With more than 90% of the results in, official interior ministry results
put Alexis Tsipras’s party on 36%, eight points clear of their chief rivals,
the conservative New Democracy of outgoing prime minister Antonis Samaras, on
28%.
But even with the 50-seat bonus awarded to the winning party, that translated to
149 seats – two less than Syriza needs to govern alone in the 300-seat
parliament. The extreme-right, anti-immigrant, Nazi-inspired Golden Dawn,
several of whose 18 MPs are in jail awaiting trial for membership of a criminal
organisation, clinched third place ahead of the new, centrist To Potami party.

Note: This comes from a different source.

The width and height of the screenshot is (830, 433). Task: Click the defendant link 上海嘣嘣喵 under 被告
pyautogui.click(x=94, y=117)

In front of an ecstatic crowd of cheering, flag-waving supporters
outside Athens university, Tsipras said that “today, the Greek people have made
history. Hope has made history.”
The Greek people, he said, had “given a clear, strong, indisputable
mandate. Greece has turned a page. Greece is leaving behind destructive
austerity, fear and authoritarianism. It is leaving behind five years of
humiliation and pain.”
Tsipras, 40, will lead the first eurozone government to openly oppose
bailout conditions imposed by the European Union and International Monetary
Fund, seemingly setting Athens on a collision course with Brussels and
particularly Berlin. The result had “made the Troika [the EU, IMF and European
Central Bank] history,” he said.
Criticism was not slow in coming. The president of Germany’s Bundesbank,
Jens Weidmann, said Greece should stick to its budget commitments. “I hope the
new government won’t call into question what is expected and what has already
been achieved,” he told ARD television.
After five brutal years of austerity and recession, Greece’s 9.8m voters
went to the polls under clear skies. Looking confident and relaxed, Tsipras
cast his ballot in a primary school in the Kipseli district of Athens, saying
the day represented the Greek people’s “last step towards regaining our
dignity”.
Voters there said the poll felt like the most important in Greece’s
recent history. “I just voted for the party that’s going to change Greece – in
fact, the party that is going to change the whole of Europe,” said Panagiotis,
54, a self-employed electrician.
“There has to be change, big change. The economy has collapsed. Poverty
has reached proportions … People, ordinary people like you and me, are poking
around in dustbins to get food to eat. The young can only find work abroad.
Syriza is Greece’s hope.”
Phoebe Greenwood talks to Greeks before a high-stakes election in the
country.
Maria, 78, a lifelong conservative, said she had voted Syriza for the
first time because she had “no confidence left in anyone, any party, who has
governed us up until now”.
She added: “Things are in a very bad way here. But at least Syriza seem
to care. My grandson – he’s seven – said to his mother, just now: ‘Vote
Tsipras, mummy. He talks about the poor people.’”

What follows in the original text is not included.